▶ [WHAT THIS TASK INVOLVES]: What is needed is a faithful transcription of all the data below, pictures excluded.

Dataset entries:
════════════════
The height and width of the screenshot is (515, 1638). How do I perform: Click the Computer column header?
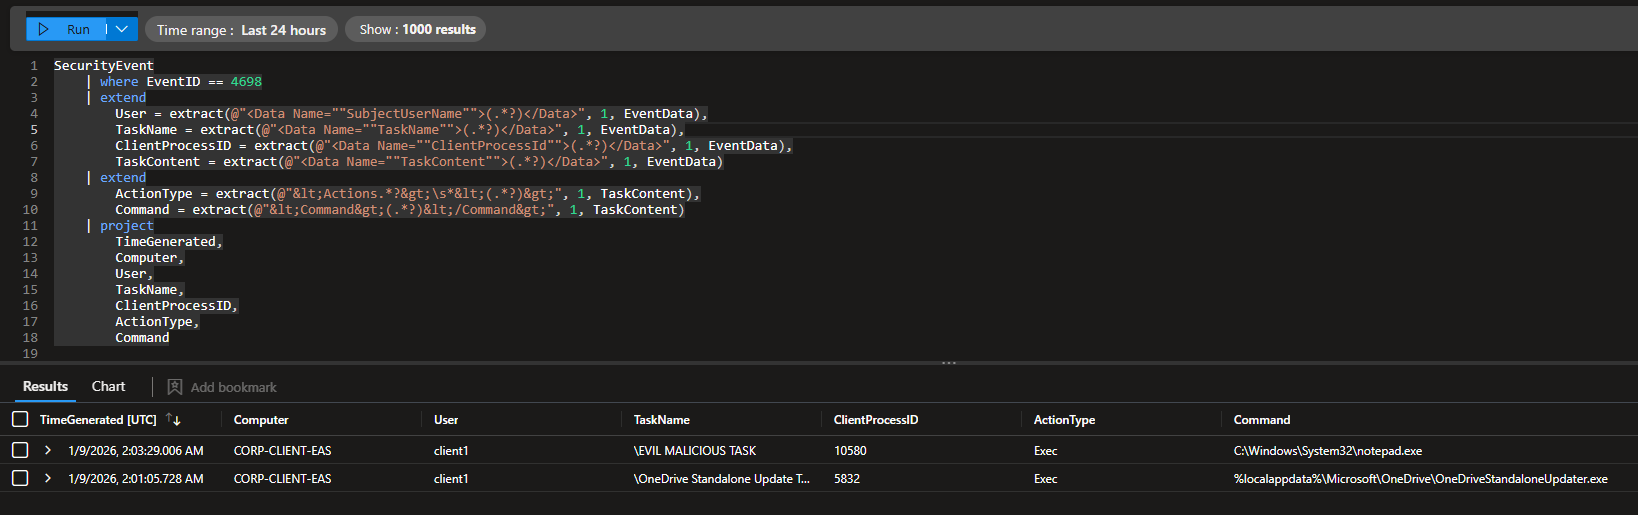(261, 420)
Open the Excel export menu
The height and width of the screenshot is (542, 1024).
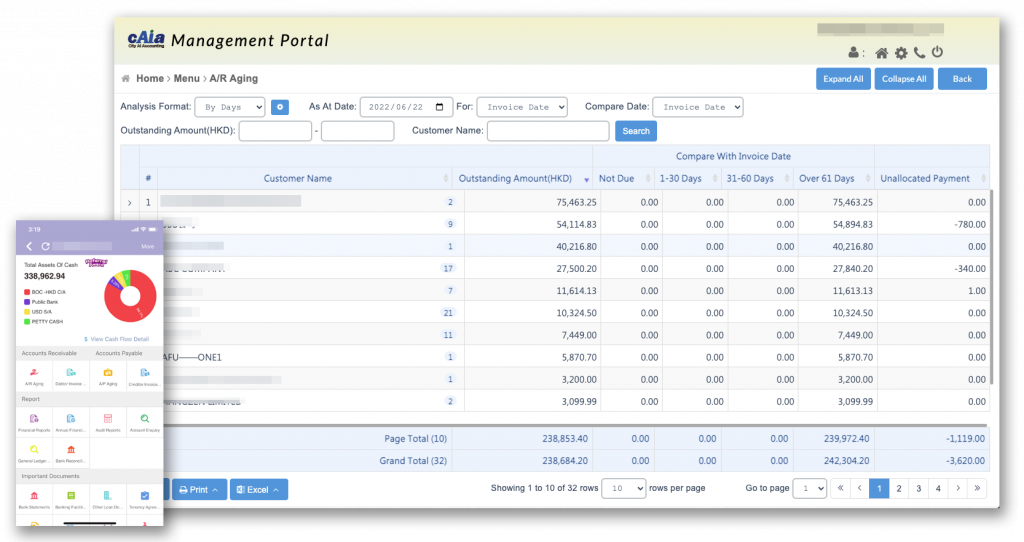click(259, 489)
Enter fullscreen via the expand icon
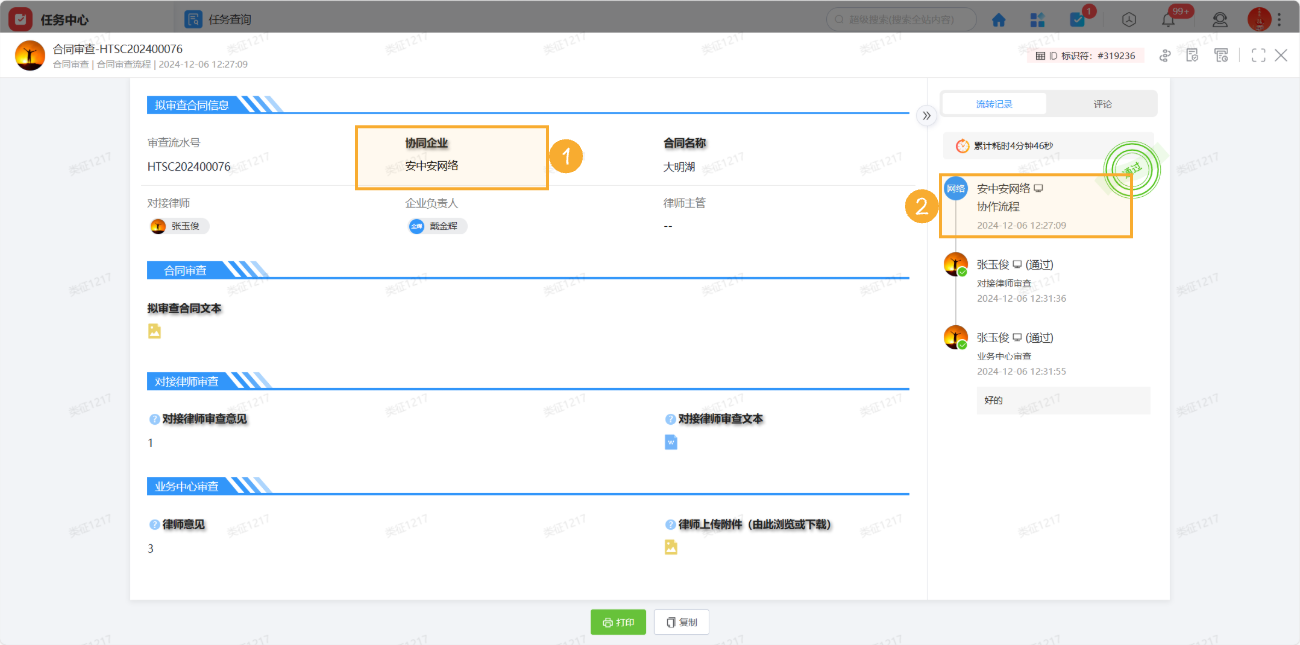The height and width of the screenshot is (645, 1300). tap(1258, 55)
════════════════
▶ [EXERCISE RESPONSE]:
The height and width of the screenshot is (515, 1638). How do I perform: Click the Computer column header?
(261, 420)
Open the Excel export menu
The height and width of the screenshot is (542, 1024).
click(259, 489)
Enter fullscreen via the expand icon
The height and width of the screenshot is (645, 1300). tap(1258, 55)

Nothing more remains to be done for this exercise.